TO DO - Once the line holding "Click the Google apps grid icon" is found in the listing below, write it out and each later line exactly, up to and including the one holding "Given: Click the yellow".

————

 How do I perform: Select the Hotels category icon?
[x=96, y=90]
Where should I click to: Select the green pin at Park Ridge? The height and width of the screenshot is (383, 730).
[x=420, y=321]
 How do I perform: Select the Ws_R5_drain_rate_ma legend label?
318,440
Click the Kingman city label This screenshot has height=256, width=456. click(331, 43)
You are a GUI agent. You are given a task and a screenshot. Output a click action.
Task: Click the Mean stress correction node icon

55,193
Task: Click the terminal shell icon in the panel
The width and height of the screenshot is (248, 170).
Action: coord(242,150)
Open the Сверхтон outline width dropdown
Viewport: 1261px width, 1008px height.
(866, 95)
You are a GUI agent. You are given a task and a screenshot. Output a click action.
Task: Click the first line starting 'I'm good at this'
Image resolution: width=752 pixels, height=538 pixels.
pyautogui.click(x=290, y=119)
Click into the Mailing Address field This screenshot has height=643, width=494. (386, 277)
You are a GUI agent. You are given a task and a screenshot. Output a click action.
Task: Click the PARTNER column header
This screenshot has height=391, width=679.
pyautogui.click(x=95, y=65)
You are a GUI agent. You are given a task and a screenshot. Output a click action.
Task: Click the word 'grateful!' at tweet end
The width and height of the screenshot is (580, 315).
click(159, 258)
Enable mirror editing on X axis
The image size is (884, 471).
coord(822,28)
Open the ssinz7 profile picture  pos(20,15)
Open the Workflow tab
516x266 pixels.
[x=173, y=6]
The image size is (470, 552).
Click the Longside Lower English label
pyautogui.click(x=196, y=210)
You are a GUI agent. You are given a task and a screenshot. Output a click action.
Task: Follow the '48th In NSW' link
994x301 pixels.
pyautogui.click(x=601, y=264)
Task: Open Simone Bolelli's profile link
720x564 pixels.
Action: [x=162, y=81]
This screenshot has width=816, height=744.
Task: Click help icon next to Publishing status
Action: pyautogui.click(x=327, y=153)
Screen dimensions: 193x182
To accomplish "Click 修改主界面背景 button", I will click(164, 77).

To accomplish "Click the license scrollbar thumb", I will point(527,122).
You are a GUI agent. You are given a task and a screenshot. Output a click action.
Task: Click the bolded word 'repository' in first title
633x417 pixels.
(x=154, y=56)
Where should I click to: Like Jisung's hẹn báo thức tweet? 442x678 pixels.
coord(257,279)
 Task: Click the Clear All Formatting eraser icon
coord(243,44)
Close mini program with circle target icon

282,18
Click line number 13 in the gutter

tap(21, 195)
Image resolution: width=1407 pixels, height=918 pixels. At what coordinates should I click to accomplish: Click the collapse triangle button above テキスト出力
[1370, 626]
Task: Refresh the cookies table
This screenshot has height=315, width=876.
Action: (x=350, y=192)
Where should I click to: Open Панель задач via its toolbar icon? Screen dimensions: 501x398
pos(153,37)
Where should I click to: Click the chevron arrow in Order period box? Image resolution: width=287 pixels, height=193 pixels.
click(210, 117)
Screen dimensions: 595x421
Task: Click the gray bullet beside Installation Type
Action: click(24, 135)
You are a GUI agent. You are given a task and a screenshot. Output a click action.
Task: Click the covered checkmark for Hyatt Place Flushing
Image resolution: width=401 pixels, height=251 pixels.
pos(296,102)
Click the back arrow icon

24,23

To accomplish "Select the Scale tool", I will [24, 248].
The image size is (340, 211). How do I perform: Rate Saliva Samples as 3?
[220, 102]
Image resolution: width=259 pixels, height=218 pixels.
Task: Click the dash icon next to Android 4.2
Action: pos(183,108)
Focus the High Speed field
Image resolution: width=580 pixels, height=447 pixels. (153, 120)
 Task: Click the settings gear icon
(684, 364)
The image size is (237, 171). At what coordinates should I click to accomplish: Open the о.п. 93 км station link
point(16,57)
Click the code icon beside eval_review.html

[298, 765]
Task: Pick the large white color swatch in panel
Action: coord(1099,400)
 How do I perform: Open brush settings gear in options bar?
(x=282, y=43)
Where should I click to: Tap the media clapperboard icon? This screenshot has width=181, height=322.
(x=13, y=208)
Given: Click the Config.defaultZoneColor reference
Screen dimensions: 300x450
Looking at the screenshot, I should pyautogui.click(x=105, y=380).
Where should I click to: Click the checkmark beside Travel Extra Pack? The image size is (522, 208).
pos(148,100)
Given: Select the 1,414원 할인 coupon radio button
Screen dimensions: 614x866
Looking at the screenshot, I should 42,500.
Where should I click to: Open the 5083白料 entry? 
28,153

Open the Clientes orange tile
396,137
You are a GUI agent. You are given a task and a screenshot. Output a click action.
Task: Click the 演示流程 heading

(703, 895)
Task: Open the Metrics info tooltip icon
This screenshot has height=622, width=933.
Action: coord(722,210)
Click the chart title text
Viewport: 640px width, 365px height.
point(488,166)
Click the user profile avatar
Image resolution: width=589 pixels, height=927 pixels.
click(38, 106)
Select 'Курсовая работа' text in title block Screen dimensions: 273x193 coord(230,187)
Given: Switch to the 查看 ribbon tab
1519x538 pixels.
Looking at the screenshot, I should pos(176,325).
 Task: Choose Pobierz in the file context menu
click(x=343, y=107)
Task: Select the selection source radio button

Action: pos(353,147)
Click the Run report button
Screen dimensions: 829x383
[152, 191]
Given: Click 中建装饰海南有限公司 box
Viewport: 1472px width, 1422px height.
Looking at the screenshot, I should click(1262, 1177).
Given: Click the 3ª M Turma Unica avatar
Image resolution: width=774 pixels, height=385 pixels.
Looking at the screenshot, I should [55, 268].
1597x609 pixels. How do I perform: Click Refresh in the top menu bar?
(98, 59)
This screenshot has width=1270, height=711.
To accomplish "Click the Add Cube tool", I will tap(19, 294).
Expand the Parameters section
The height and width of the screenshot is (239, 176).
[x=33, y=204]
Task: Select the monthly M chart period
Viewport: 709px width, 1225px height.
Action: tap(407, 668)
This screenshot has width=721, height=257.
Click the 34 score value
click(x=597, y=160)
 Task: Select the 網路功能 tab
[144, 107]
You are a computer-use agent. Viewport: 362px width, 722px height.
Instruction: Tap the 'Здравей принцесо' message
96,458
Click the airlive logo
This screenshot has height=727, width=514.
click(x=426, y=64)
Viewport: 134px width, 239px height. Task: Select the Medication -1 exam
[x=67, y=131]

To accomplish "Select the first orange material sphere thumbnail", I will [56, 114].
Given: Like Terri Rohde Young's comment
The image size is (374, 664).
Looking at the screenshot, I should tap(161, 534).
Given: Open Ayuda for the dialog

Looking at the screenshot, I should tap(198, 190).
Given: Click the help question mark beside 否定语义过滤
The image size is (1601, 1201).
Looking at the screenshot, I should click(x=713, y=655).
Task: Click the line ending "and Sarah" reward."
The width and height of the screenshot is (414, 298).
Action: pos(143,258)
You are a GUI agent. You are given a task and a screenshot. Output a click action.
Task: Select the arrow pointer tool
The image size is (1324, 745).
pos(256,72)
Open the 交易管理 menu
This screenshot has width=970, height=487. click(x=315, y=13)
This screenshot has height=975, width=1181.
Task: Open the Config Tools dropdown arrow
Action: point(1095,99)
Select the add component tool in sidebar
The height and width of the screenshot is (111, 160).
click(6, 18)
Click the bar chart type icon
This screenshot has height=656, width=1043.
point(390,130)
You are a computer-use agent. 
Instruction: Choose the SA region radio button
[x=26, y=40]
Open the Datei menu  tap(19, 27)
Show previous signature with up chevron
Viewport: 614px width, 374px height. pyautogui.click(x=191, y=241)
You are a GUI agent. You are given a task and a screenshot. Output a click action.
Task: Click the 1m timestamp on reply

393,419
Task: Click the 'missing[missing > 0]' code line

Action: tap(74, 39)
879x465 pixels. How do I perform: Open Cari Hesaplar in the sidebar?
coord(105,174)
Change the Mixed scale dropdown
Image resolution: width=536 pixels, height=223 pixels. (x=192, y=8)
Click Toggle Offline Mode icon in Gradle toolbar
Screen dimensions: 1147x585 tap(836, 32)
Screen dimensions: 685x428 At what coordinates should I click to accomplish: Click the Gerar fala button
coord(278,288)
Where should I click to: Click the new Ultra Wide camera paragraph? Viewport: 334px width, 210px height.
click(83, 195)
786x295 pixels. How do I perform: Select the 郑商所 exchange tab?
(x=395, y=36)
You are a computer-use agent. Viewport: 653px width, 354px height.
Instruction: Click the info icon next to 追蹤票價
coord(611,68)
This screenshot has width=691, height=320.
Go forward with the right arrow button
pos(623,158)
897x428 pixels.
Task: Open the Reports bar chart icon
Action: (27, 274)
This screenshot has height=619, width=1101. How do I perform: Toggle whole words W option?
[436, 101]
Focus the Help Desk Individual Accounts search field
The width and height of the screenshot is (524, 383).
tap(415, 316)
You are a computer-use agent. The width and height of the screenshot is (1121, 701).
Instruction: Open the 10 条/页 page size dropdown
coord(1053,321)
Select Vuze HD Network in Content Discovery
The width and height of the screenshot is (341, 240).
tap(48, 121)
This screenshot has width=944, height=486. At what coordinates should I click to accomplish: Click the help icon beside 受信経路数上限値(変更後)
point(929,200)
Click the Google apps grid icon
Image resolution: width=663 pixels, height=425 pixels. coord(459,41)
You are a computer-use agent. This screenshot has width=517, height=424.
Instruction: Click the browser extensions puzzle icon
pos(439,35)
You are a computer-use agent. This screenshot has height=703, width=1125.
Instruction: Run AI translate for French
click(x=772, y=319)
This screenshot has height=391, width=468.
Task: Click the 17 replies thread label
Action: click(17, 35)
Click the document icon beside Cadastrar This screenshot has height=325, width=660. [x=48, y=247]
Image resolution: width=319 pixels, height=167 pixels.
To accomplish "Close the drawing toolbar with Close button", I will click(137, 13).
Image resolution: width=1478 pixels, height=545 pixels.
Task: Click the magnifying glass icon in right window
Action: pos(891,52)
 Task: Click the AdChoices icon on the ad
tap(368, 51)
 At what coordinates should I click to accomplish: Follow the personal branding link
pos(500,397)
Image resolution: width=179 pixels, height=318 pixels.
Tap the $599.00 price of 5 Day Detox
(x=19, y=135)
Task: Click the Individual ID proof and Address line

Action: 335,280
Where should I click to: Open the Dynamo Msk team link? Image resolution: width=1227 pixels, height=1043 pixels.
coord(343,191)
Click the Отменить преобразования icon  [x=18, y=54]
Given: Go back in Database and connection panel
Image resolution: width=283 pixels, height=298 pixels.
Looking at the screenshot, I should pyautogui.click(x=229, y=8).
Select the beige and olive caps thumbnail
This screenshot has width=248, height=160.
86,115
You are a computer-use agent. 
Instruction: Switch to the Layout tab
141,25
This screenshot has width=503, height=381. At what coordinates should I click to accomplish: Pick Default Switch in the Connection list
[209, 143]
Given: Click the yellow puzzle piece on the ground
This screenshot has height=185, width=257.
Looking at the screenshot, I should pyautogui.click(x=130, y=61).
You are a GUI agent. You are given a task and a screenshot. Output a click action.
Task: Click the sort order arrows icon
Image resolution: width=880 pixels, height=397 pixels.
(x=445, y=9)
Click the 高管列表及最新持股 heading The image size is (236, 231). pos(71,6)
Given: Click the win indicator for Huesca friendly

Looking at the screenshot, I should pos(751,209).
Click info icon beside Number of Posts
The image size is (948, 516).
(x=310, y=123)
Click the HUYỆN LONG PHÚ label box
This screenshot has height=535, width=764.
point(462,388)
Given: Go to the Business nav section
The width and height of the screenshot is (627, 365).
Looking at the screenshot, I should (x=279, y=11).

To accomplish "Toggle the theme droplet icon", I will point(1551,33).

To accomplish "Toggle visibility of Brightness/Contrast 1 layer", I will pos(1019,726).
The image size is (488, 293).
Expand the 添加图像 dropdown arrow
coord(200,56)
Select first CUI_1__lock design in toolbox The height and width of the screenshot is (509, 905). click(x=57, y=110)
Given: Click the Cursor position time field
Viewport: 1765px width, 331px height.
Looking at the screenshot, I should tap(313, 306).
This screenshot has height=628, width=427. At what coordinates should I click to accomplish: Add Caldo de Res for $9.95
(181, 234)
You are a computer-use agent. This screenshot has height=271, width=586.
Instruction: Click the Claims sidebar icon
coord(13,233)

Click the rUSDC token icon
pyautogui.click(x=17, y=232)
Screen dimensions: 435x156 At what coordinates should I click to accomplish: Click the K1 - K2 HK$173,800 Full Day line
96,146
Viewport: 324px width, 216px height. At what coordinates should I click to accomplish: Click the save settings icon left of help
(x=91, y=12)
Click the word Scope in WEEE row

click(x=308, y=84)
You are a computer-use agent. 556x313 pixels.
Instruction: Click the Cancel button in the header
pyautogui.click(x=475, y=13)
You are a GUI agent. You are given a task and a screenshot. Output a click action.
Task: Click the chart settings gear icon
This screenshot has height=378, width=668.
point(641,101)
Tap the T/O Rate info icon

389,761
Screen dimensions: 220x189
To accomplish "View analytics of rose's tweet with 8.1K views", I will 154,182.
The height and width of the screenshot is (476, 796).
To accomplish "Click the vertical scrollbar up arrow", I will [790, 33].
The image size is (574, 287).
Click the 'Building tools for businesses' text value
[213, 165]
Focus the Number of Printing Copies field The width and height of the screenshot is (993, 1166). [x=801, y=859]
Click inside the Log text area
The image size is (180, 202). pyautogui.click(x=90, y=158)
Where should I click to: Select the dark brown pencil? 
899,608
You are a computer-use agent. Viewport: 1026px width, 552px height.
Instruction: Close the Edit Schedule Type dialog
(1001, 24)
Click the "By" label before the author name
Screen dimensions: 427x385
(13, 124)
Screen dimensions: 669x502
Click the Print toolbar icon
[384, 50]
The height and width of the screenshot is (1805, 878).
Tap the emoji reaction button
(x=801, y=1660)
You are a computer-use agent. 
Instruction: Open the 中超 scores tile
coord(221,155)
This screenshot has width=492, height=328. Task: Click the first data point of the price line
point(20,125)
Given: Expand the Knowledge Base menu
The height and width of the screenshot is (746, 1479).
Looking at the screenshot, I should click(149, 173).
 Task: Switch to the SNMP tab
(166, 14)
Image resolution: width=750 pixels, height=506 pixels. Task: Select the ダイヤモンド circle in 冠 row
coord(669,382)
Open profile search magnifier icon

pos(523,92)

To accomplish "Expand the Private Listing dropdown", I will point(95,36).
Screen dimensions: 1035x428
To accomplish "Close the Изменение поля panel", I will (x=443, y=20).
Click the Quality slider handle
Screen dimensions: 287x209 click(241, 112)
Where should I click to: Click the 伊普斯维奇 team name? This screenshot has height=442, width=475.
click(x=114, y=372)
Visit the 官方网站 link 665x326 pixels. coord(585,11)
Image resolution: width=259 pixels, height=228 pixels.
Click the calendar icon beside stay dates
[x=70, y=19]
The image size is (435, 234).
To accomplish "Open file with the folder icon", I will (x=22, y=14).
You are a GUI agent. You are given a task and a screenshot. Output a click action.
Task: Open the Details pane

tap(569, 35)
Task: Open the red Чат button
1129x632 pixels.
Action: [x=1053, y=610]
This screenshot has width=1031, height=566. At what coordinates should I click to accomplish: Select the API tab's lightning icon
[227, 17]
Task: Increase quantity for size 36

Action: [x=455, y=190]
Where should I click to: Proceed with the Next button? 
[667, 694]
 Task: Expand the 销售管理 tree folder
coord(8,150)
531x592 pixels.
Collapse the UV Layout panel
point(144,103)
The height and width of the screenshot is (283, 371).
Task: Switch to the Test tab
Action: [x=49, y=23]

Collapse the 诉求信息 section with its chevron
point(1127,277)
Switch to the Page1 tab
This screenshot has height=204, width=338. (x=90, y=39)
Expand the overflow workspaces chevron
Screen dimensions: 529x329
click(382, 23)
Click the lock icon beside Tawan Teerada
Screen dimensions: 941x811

————

EXPECTED ANSWER -
Click the Google apps grid icon
Image resolution: width=663 pixels, height=425 pixels. coord(459,41)
You are a computer-use agent. This screenshot has width=517, height=424.
Instruction: Click the browser extensions puzzle icon
pos(439,35)
You are a computer-use agent. This screenshot has height=703, width=1125.
Instruction: Run AI translate for French
click(x=772, y=319)
This screenshot has height=391, width=468.
Task: Click the 17 replies thread label
Action: click(17, 35)
Click the document icon beside Cadastrar This screenshot has height=325, width=660. [x=48, y=247]
Image resolution: width=319 pixels, height=167 pixels.
To accomplish "Close the drawing toolbar with Close button", I will click(137, 13).
Image resolution: width=1478 pixels, height=545 pixels.
Task: Click the magnifying glass icon in right window
Action: pos(891,52)
 Task: Click the AdChoices icon on the ad
tap(368, 51)
 At what coordinates should I click to accomplish: Follow the personal branding link
pos(500,397)
Image resolution: width=179 pixels, height=318 pixels.
Tap the $599.00 price of 5 Day Detox
(x=19, y=135)
Task: Click the Individual ID proof and Address line

Action: 335,280
Where should I click to: Open the Dynamo Msk team link? Image resolution: width=1227 pixels, height=1043 pixels.
coord(343,191)
Click the Отменить преобразования icon  [x=18, y=54]
Given: Go back in Database and connection panel
Image resolution: width=283 pixels, height=298 pixels.
Looking at the screenshot, I should pyautogui.click(x=229, y=8).
Select the beige and olive caps thumbnail
This screenshot has width=248, height=160.
86,115
You are a computer-use agent. 
Instruction: Switch to the Layout tab
141,25
This screenshot has width=503, height=381. At what coordinates should I click to accomplish: Pick Default Switch in the Connection list
[209, 143]
Given: Click the yellow puzzle piece on the ground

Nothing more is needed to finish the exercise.